_ACTION ITEM A_
Where does the article on eosinophils and e-asthma say eosinophils are produced?
_ACTION ITEM B_
Retype the passage of the article on eosinophils and e-asthma that starts with "Elevated levels of" and goes on through "and tissue damage.".

── EXTRACT TO READ

Understanding Eosinophils and E-Asthma

Learn how high levels of a specific white blood cell play a key role in airway constriction for people with e-asthma.

Medically reviewed in December 2020

Asthma is a condition that narrows a person’s airways, making it difficult to breathe. There are a few different subtypes of asthma, one of which is eosinophilic asthma, or e-asthma. To better understand asthma and e-asthma, it can help to understand the structure of the airways inside the human body.

Your airways are a series of branching tubes that air passes through on its way into and out of the lungs. The largest airway is the trachea (commonly called the windpipe). The trachea branches into two smaller pipes called bronchi, which lead into the left and right lungs. The bronchi branch off into narrower and narrower airways. This structure is sometimes called the bronchial tree—think of the windpipe as the trunk, the bronchi as large branches, and the narrowing airways as thinner branches. The smallest airways are the bronchioles, which end in small air sacs called alveoli. The walls of the alveoli are packed with blood vessels and allow oxygen to move into the blood and carbon dioxide to move out of the blood.

Asthma
When a person has asthma, their airways become narrow in response to triggers. Asthma triggers include allergens, exercise, irritants like smoke, cold air and medications. Triggers can be a little different for each person. When exposed to a trigger, cells in the airways of a person with asthma release inflammatory substances. This causes the smooth muscles in the airways to contract (called broncospasm), mucus secretion to increase and white blood cells to move to the area—and as a result, the airways narrow. This narrowing makes it difficult to breathe. Coughing, wheezing and tightness in the chest are other common symptoms. These symptoms vary in severity from person to person.

Eosinophils
Eosinophils are a type of white blood cell that trigger an inflammatory response. Eosinophils are produced in the bone marrow, and a normal part of the immune system—they help the body fight bacterial and parasitic infections.

Elevated levels of eosinophils are associated with a number of disorders, including asthma, allergies, atopic dermatitis, parasitic infections and some types of cancers. High levels of eosinophils can also accumulate in specific areas of the body (such as the lungs, heart, stomach and intestines) and cause inflammation and tissue damage.

Eosinophilic asthma
Some people have a type of severe asthma called eosinophilic asthma, or e-asthma, where levels of eosinophils are very high. E-asthma is often severe. In terms of severity, asthma is classified based on the type of treatment required. Severe asthma is asthma that requires treatment with multiple control medications (high-dose corticosteroids or other anti-inflammatory drugs) plus a rescue inhaler—and even with these therapies, some patients with severe asthma are unable to get asthma symptoms well controlled. Biologic therapies, or immunomodulators, are another treatment option. These medications work by targeting specific processes and substances in the immune system to reduce inflammatory activity. There are a number of immunomodulators that are approved for the treatment of eosinophilic asthma.

────
── INFORMATION GIVEN

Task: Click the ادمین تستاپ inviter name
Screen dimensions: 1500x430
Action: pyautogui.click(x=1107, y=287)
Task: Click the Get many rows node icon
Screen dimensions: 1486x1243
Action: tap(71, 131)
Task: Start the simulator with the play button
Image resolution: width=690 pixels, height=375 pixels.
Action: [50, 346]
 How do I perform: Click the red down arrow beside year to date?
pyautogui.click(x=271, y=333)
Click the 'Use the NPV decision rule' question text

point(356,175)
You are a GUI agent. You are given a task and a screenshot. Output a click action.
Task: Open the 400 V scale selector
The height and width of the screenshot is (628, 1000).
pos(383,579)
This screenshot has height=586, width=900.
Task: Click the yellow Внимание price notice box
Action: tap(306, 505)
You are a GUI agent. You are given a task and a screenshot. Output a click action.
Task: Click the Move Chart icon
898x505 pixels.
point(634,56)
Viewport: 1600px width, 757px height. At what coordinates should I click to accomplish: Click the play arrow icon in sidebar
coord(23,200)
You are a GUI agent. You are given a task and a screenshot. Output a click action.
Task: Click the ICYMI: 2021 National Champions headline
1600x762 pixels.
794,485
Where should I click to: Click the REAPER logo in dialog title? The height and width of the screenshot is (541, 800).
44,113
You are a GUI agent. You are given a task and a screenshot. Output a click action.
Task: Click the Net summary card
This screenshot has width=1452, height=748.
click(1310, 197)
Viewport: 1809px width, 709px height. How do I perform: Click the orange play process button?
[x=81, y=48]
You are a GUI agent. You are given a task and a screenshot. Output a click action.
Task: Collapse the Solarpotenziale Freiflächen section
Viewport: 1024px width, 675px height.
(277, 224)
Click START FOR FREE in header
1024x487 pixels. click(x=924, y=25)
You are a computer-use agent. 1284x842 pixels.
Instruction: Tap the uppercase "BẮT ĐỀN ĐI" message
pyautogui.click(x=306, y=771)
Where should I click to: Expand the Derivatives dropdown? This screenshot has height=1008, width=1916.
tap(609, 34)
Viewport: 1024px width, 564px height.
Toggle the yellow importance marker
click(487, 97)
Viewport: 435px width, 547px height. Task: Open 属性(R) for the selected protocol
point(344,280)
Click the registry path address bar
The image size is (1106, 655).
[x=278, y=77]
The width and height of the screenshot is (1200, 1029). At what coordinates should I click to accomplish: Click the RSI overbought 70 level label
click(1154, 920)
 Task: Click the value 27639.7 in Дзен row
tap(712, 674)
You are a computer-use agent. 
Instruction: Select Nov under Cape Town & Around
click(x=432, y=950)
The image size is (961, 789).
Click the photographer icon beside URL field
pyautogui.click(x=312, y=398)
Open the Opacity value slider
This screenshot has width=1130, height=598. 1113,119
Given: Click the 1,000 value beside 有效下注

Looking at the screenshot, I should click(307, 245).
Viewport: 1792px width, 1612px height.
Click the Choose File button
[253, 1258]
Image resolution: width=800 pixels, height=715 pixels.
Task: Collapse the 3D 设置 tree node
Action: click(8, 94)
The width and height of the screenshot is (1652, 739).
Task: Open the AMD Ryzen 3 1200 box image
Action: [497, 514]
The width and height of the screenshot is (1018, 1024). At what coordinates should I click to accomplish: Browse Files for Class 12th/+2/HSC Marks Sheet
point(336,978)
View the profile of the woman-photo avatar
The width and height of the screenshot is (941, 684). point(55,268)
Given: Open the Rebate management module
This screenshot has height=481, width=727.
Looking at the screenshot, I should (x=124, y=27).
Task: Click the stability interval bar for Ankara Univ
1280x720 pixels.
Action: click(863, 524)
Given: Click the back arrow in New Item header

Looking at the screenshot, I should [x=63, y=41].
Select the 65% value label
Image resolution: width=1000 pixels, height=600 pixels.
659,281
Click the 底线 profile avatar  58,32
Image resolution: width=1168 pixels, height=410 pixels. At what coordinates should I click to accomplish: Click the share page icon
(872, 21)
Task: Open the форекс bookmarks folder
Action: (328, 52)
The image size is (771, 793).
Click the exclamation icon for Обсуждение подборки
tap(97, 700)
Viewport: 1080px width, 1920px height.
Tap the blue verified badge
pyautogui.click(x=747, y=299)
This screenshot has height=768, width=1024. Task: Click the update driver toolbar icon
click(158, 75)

────

_EXERCISE RESPONSE A_
In the bone marrow.

_EXERCISE RESPONSE B_
Elevated levels of eosinophils are associated with a number of disorders, including asthma, allergies, atopic dermatitis, parasitic infections and some types of cancers. High levels of eosinophils can also accumulate in specific areas of the body (such as the lungs, heart, stomach and intestines) and cause inflammation and tissue damage.